The outer portion of these spherulites when seen in thin sections appears to be identical with the central core. It is often entirely missing, and when present does not usually envelop the whole spherulite, but appears as irregular lobes or prolongations of the same.
The strings of augite microlites that accentuate the fluidal structure of the glassy part of the rock pass uninterruptedly through these spherulites, and the phenocrysts lie embedded in them as well as in the remainder of the rock, as is universally the case in such bodies. Part of the ferritic matter may be seen to arise from the further oxidation or hydration of the ore particles that adhere to the augite microlites.

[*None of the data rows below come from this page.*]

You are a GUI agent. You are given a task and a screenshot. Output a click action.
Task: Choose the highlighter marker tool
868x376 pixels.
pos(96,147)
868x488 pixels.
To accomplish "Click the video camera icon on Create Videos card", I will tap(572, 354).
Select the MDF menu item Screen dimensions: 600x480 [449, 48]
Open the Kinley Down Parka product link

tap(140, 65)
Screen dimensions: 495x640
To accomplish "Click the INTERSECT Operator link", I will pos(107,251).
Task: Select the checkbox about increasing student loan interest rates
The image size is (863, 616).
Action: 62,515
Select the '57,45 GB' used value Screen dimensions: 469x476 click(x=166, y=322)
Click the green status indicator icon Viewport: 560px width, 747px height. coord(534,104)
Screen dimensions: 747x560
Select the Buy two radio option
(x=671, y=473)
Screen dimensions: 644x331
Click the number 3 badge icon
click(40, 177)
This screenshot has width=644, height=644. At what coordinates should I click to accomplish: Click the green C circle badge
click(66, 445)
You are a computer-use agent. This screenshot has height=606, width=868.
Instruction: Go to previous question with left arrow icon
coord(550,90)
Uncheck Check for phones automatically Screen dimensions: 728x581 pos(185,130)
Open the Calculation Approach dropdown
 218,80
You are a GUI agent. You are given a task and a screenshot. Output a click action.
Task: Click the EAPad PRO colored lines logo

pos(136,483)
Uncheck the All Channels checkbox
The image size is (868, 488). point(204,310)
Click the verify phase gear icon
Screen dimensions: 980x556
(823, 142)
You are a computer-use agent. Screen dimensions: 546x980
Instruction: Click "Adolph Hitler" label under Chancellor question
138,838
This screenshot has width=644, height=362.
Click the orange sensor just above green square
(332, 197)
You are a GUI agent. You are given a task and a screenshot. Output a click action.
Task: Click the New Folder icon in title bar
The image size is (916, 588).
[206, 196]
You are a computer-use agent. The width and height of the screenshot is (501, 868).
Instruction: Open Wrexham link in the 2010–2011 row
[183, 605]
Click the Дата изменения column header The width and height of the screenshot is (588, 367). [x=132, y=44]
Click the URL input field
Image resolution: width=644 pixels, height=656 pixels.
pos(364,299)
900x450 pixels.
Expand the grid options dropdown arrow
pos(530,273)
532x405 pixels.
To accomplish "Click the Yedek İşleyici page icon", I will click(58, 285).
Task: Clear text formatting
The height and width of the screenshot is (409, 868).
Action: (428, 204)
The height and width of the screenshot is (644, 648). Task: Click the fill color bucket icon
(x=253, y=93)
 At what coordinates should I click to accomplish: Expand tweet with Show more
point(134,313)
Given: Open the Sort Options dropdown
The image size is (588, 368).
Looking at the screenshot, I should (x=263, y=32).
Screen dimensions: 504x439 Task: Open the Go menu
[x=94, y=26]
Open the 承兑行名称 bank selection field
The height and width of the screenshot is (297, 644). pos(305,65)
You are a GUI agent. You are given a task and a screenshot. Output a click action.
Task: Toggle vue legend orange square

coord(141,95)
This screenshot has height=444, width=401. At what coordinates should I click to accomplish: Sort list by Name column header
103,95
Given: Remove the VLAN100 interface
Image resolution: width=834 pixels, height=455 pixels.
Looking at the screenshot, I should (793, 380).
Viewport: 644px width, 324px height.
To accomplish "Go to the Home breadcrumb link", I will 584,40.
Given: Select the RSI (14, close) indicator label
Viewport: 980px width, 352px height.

The phenocrysts observed in this rock are plagioclase hypersthene, hornblende and augite, with accessory apatite and magnetite. The order of crystallization is (1) magnetite and apatite, (2) plagioclase, (3) hypersthene, (4) augite and hornblende, (5) the spherulitic forms; to which may be added augite and feldspar microlites of the groundmass, which belong between 4 and 5. The hornblende is very sparingly developed, as is usual, but occurs in both the brownish-green and in the brownish-red varieties.
This spherulitic dacite should be compared with the very similar occurrences in the Cloud Cap flow.
in the thin section of this rock may also be seen a few small inclusions of identical nature with the inclusions of older secretions to be found in No. 102, described immediately below.